I was in Trauma three, stitching a deep leg wound when the echo of hard boots slapping the ER tiles followed by aggressive shouting, caught my ear. At first, I ignored it. The ER attracted drama like moths to a flame. A resounding crash mixed with yelling, the threatening kind, had me frowning.
“Take over,” I gestured to the nurse helping me, removed my gloves, tossed them in the disposal can and drew back the thick curtain, taking in the scene on the other side of the glass door.
A dozen or so men in dark suits and white bloodied shirts, clustered around one of the gurneys, their faces steel resolve, their body language undisguised threat as if protectingsomething. Judging from the way the staff shrank back, it wasn’t an average patient.
One man barked orders. “Clear this floor. Nobody touches the boss until the doc we called for gets here!”
The ER charge nurse tried to reason with him “Sir, you can’t just–”
He slammed a fist against the counter. “I said. Nobody touches him!”

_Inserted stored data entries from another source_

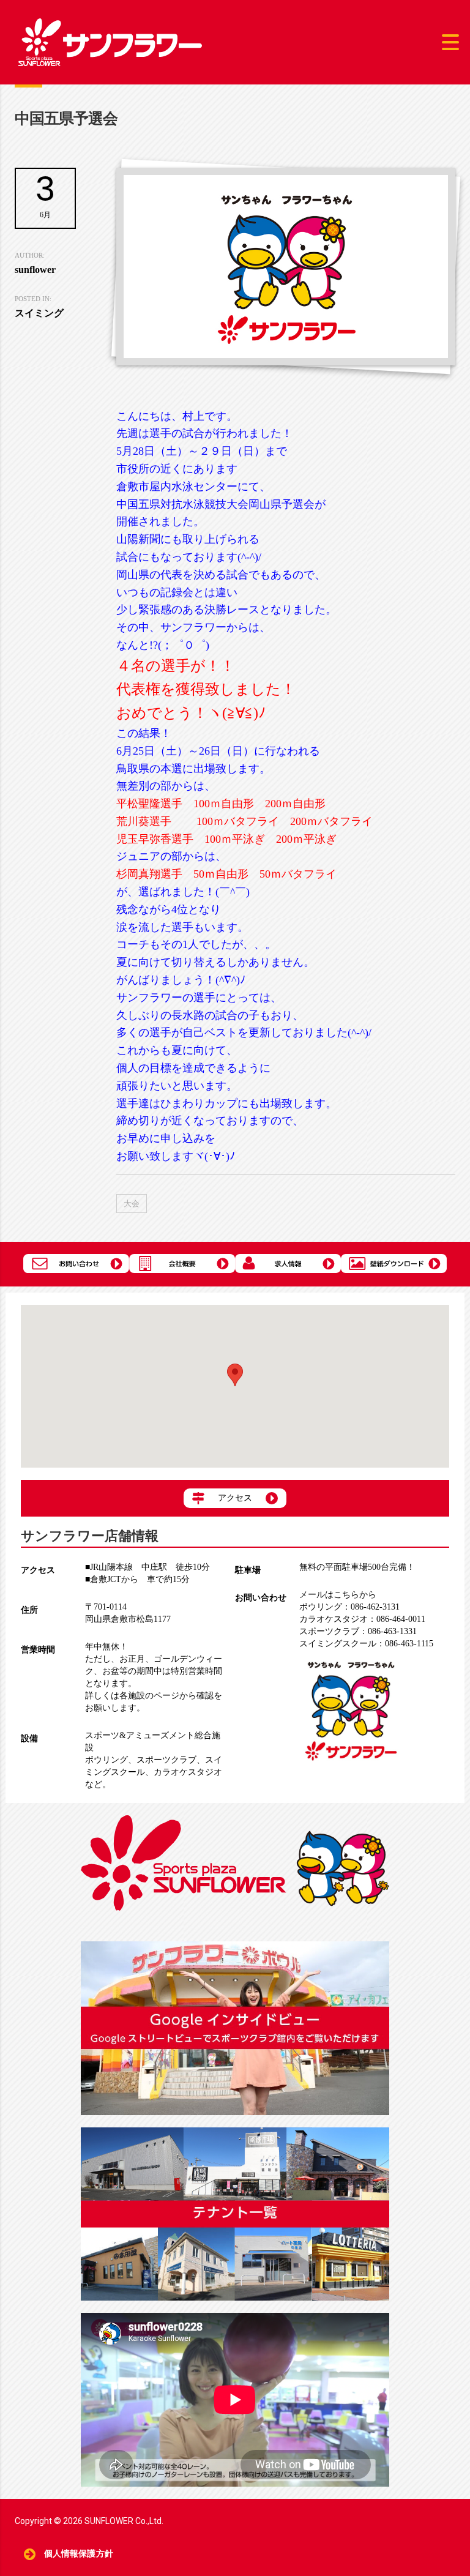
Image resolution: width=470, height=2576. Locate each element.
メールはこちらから (337, 1594)
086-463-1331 (358, 1631)
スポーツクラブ (166, 1759)
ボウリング (106, 1759)
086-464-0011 (362, 1619)
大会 (132, 1203)
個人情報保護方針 (78, 2553)
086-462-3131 (349, 1606)
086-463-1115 (366, 1643)
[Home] (110, 41)
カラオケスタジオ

Anger defacing my calm, I slid open the glass door and moved closer. “This is a hospital and unless one of you has a medical degree hidden in that suit, I suggest you shut up and step back,” my voice sliced through the noise.
Every head turned my way. Shock and awe colliding between the men and the staff. Then I caught a glimpse of the man they were guarding. Cold fathomless eyes, his white shirt stained pink from a leak running down his arm, a clenched jaw fitted with a blank expression.
That was all I noticed before one of the guards, a mountain of a man, tall, bald and body language dripping in testosterone, stepped in front of me. “Lady, I’d watch your tone, you don’t know who you’re talking to.”
I smiled, a dangerous one that came from too little sleep and not enough caffeine. “Here, size doesn’t matter, asshole.”
“What the fuck.” He reached for me.
I caught his wrist, twisted it back and drove my elbow into his sternum. His knees hit the floor with a grunt. Another lunged forward. I ducked, arced out a leg and swept his feet out from under him, sending him sprawling over the first one. In the moment the third hesitated, I met him halfway with a jab to the throat.
“Anyone else want to practice bad manners in my ER?” I goaded, breathing hard.
Gasps and curses erupted around me. The man on the gurney hadn’t moved. He just watched me, eyes half-lidded, amusement ghosting his blood splattered face.
Two more leaped toward me, I jumped and spun in the air, one foot catching one guy in the chest, sending him crashing into a wall while my hand connected with the other’s neck in a karate chop as I landed. Another charged and I tackled him just as I heard someone speak behind me.
I turned, my hands ready to let them feel my wrath, my sight momentarily blindsided by the handsome man, allowing him to gain leverage over me. Struggling in his grip, I took in the similar build to the man on the gurney, same dangerous presence yet sharper around the edges, older, his suit immaculate, his composure untouched, his eyes polished sapphires that promised fear.
Yikes.
twenty-five
. . .
Remo– 36 years old
Boredom was a luxury I couldn’t afford, but a bullet wound made time crawl. I sat on the edge of the examination bed, my injured hand cradled against my chest. If it wasn’t bleeding, I would’ve left it to heal on its own, the dull ache though, signified it could become a later problem and why I left Gian to handle the logistics of getting Carlo, the hospital director, out of a meeting.
I just needed the doctor. Instead, I got a show. Voices raised in the foyer. Aggressive. Familiar. Two of my men drunk on power, cornering a nurse. I didn’t look up. Discipline was Lorenzo’s problem, not mine. I focused on the email on my phone, tuning out the world.
Until the air shifted and I lifted my head just as one of my men flew across the room, landing on his ass with a primal groan, sliding across the linoleum. Slowly, I turned my head.